Non Erotic Male Bonding N.E.M.B. has to be one of the weirdest names for a post punk group around. I have no information at all on this outfit, except the record sleeve tells me they are from Baltimore and the record label is based in Tampa.
Does the band name suggest they are part of the gay scene over the pond, or does the ‘Non’ part of the name suggest the exact opposite? I neither know nor care which way the band members (all male) swing, but I DO hear The Gang Of Four, I also hear a touch of Classix Nouveaux, or perhaps ‘Pornography’ era Cure mixed up with Big Black. Can you imagine such a sound?
Only Nic can help with this post as I know nothing more of any value to add…sorry!
Penguin • Post Author •
February 7, 2009 at 1:33 amNic, do you know anything about this band at all?
Nic
February 7, 2009 at 11:52 amI’m afraid not, Penguin: they’re a bit of a mystery…
A quick Google only reveals this…
Lee Warren had a band called The Jetsons in Tampa (around 1980), before he moved to Baltimore and started NEMB…
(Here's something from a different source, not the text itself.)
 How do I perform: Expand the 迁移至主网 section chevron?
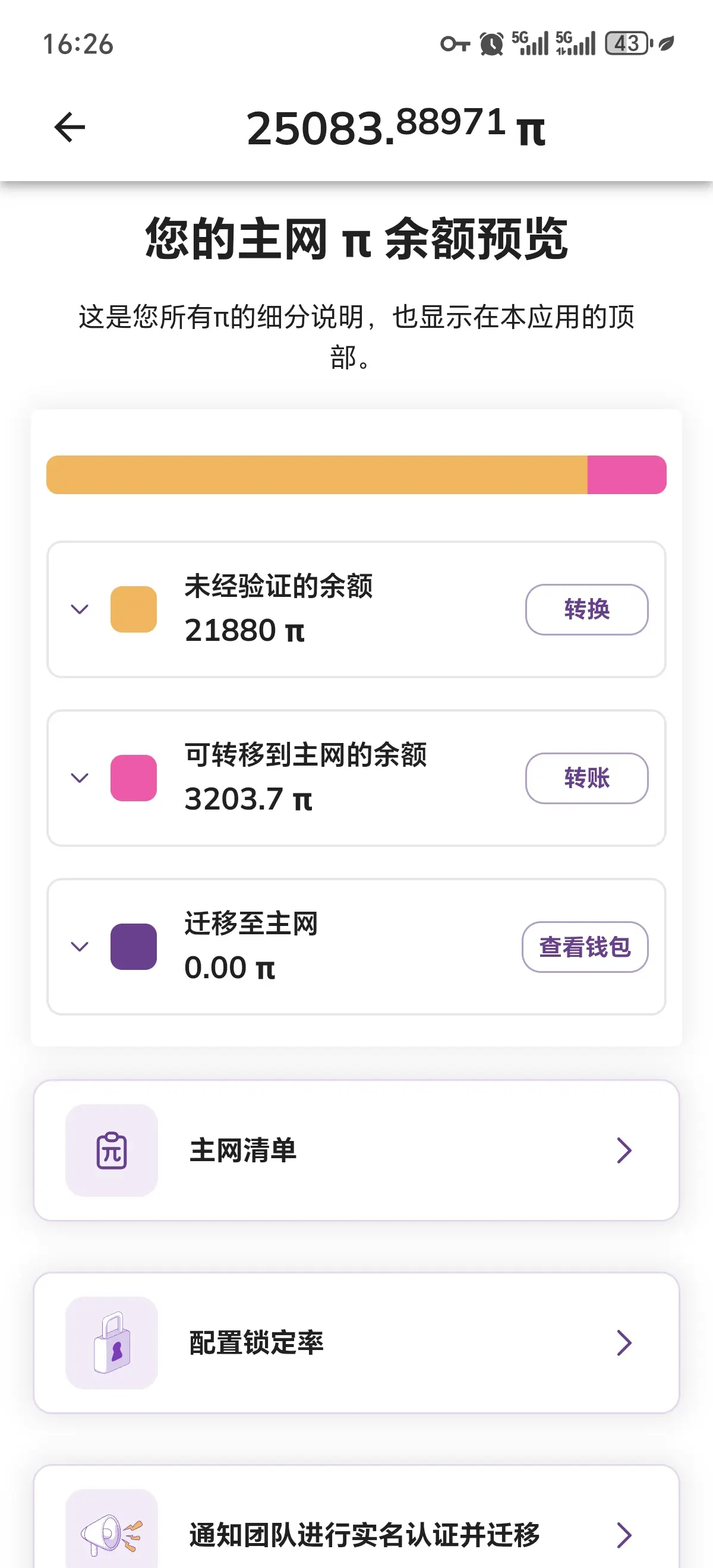pyautogui.click(x=80, y=947)
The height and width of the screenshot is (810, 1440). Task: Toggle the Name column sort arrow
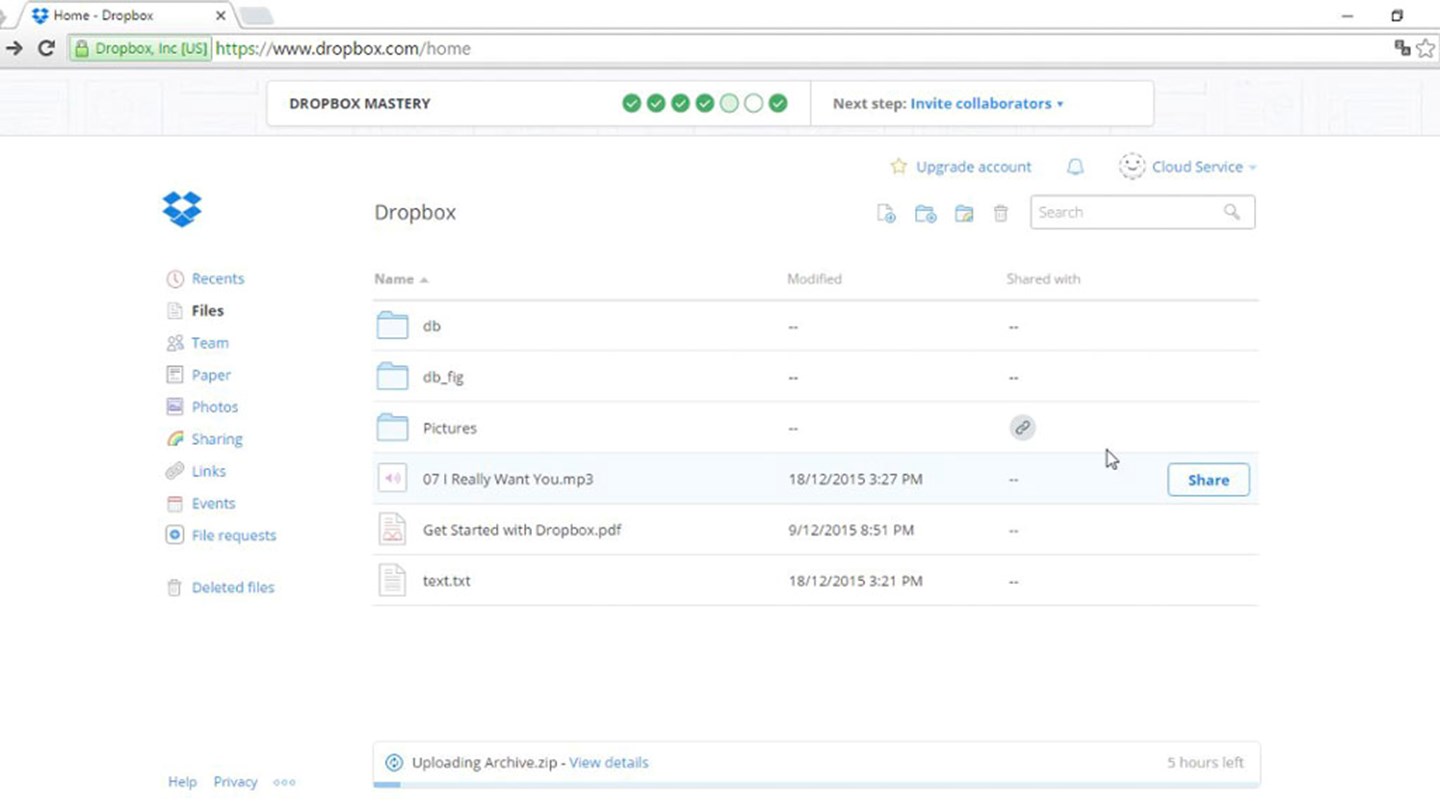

He moved to New York after that and started a group called King of Culture…
Charles Freeman
September 11, 2010 at 12:25 amHi Nic,
I was briefly a member of NEMB in Baltimore in 1980/81. I played bass and keyboards with Lee Warren on vocals and George Poscover on bass and keyboards. We had a funky Roland drum machine. I wasn’t involved in the recording, that happened after I left, but played on some incredible Lee Warren songs like, “Fight Like a Girl” and “The Importance of Making it Big”. Some members of the band were gay and there was some connection to the gay punk thing going on at the time.
vivienne westwood
October 15, 2010 at 3:01 amNon Erotic Male Bonding N.E.M.B. has to be one of the weirdest names for a post punk group around.
Elihu Vedder
May 2, 2011 at 12:55 amI worked with Lee Warren at Strand Bookstore, NYC in 1988. He gave me a copy of a King of Culture record from 1983, and when I knew him he lived in Jersey City and would hold these large scrap metal jams outdoors. Got to be the same guy.
tENTATIVELY, a cONVENIENCE remembers Baltimore’s Punk Scene | Baltimore Or Less
March 1, 2012 at 11:03 pm[…] the few occasions I did meet him and I knew people who knew him (my physical therapist and former N.E.M.B. bass player George Poscover once lived with him, as did my friend Melissy D’s former […]
robert
November 21, 2012 at 6:27 pmLee was in the Artholes in Tampa, not the Jetsons. The Jetsons became the Stickfigures – Bill Carey and David Bowman were in the Stickfigures, along with Sid Dansby, Robert Dansby & Rachel Bowman.
Bill & Lee & briefly Rachel were in King of Culture and Bill & Dave were also in Crash. Both Bill & Dave lived in London for awhile recording with Creation.